Autre plan qui ne manque pas de sel : Nicole Kidman
exhibitionniste sur sa terrasse de Manhattan. Une
entaille au cœur de l’imagerie domestique
chichiteuse et bourgeoise, geste purement sexuel,
ouverture franchement bien vue sur le travail de
l’art. C’est le meilleur côté de ce Fur
sans caractère, d’avoir perçu la valeur décisive
des fondamentaux sexuels dans le geste artistique.
En arrachant son corps à ses enveloppes
sur-soulignées (robes fifties, manteaux de poil,
robes légères, underwears et au final –
ce qui revient au même – plus rien : Nicole
traverse en nu intégral (ce qui nous fait dire
que Steven Shainberg ne sait pas de quoi il
parle, qu’il n’a jamais pensé l’éveil
sexuel de Diane Arbus autrement que comme
un grand manifeste du « je m’assume
complètement c’est clair ») la
pelouse d’un camp rigide de nudistes stricts et
pas drôles du tout), Kidman devient
jouissive dans sa mue progressive, le vacillement
frémissant de son désir, son avancée pas à pas
et en même temps totale dans le champs de l’expérimentation.
Plus hitchcockienne que jamais, brune absolue,
elle fait écho, en cette certaine Diane
Arbus, à l’Alice bourgeoise et rigide d’Eyes
Wide Shut. Topo identique – mariage,
enfants, fantasme – pour issue variable. De
l’ordre retrouvé chez Kubrick ; du
désordre poursuivi cette fois.
Voilà qui aurait largement suffit à faire un film, un bon
précepte de départ pour l’éclosion pourquoi
pas d’une œuvre. S’il n’en est rien, si le
récit s’étire interminablement dans un rythme
neutre et sans personnalité, c’est d’abord
– terrible constat pour une variation libre
autour de la vraie Diane Arbus –
par prosternation convenue au grand Dieu de la vie
telle qu’on l’imagine en occident 2007.
Premier visé : ce ciment romantique dont le
cinéma cliché étire ses pauvres mièvreries (on
a vu pire) pour balourdiser n’importe
quel éclat un peu subtil, simplifie en somme le
complexe entremêlement intime d’un être humain
vivant. La trajectoire de cette certaine Diane
Arbus est arquée depuis la peur effrayante
(la belle bête porte un masque) jusqu’au
suicide assisté (plan publicitaire) via
l’extase in the bed. Extase d’ailleurs
toléré pourvu que l’homme velu se purifie,
rasage de près, limite imberbe (longue séance en
cabinet d’esthéticienne improvisé, qui réduit
naïvement en poussière le discours répété sur
le thème « nos amis les bêtes »
(carnaval incessant, mi-fasciné mi-voyeuriste,
d’un groupe de personnes souffrant de
malformations variées mais vraiment alors
vraiment super sympas)).
Corollaire inhérent au vieux fond romantique, une quête
initiatique sous-tend l’arc vertueux. La vie, en
gros, ce serait cela : un parcours par étapes
facilement repérables, filmé as usual façon
Disney, référence ultra-convoquée
inconsciemment ou pas – Blanche-Neige, La Belle
et la bête, Cendrillon : cette ligne générale.

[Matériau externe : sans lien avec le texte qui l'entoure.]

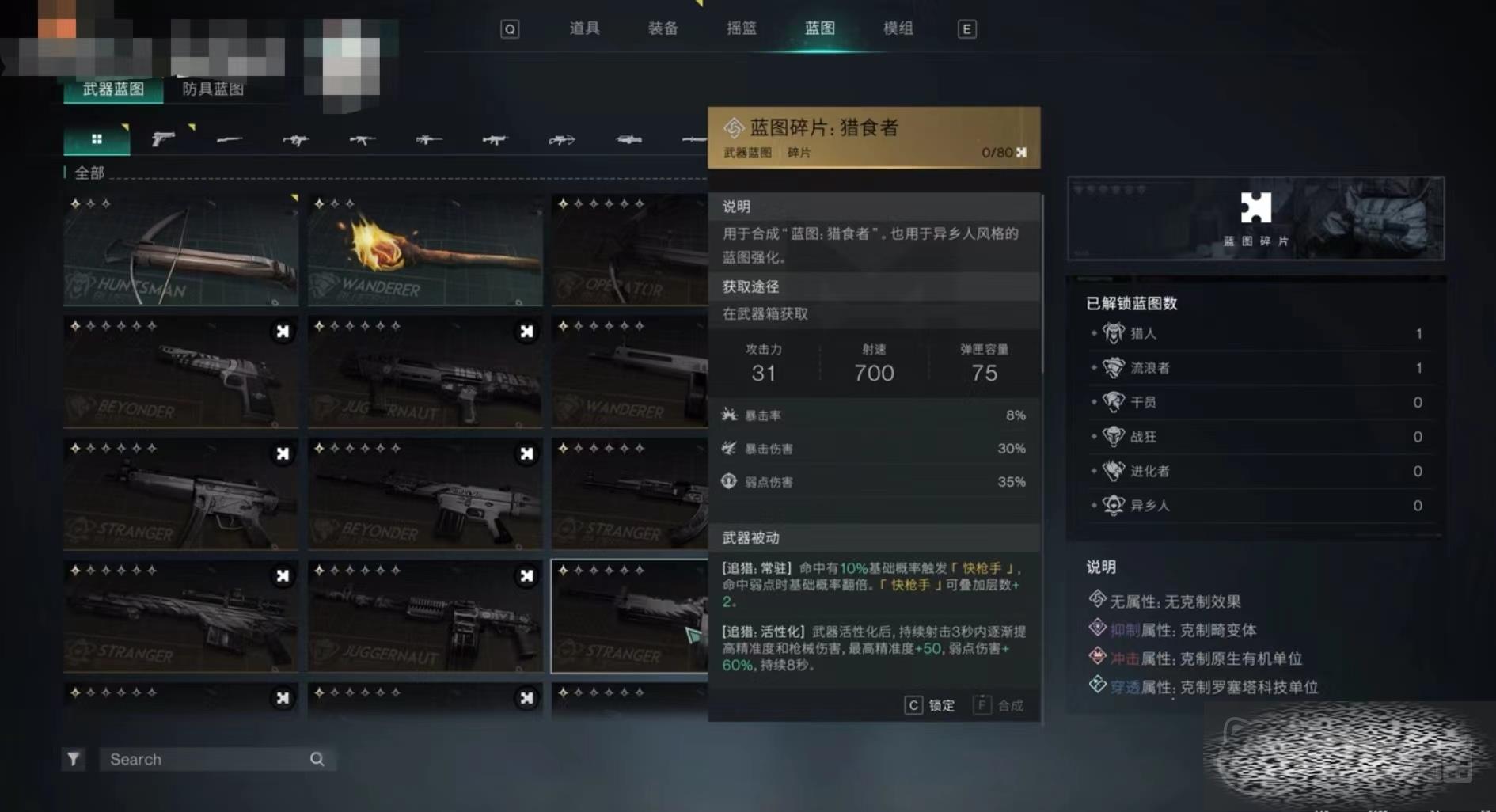The width and height of the screenshot is (1496, 812).
Task: Click the E key next-tab icon
Action: [966, 29]
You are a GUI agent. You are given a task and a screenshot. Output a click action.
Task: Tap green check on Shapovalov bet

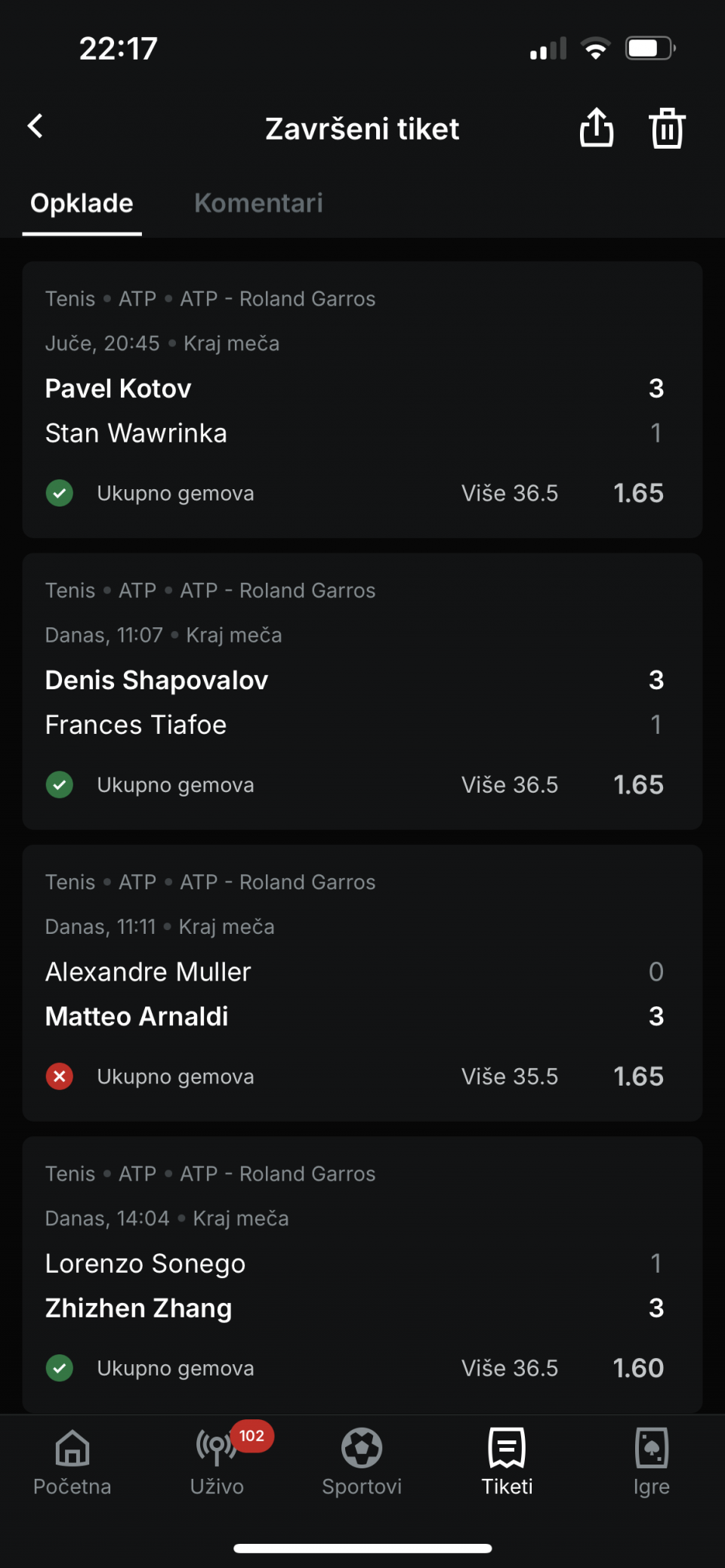(x=60, y=784)
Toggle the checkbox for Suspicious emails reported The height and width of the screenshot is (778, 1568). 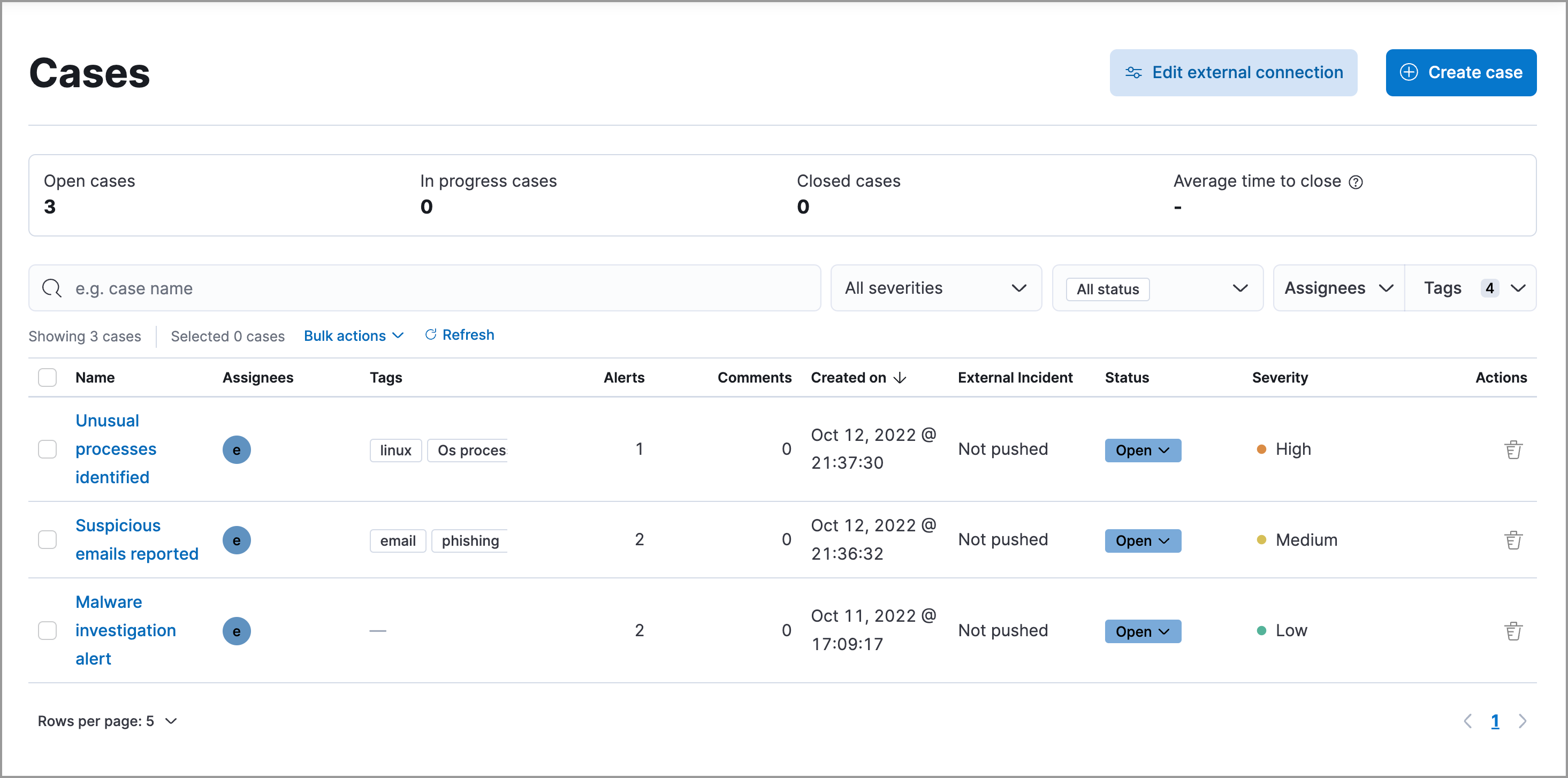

De l’art, celui de la vraie Diane
Arbus par exemple, il n’est jamais vraiment
question. De l’esquisse aperçue, il ne reste
presque rien. Son geste radical, destructeur de
repères, déstructurant l’identité, échappe
– de très loin – à la pensée de Steven
Shainberg.
Christophe
Malléjac
Film américain (2005) – 2H– Sortie le 10 janvier 2007
Avec
Nicole Kidman, Robert Downey jr., Harris Yulin...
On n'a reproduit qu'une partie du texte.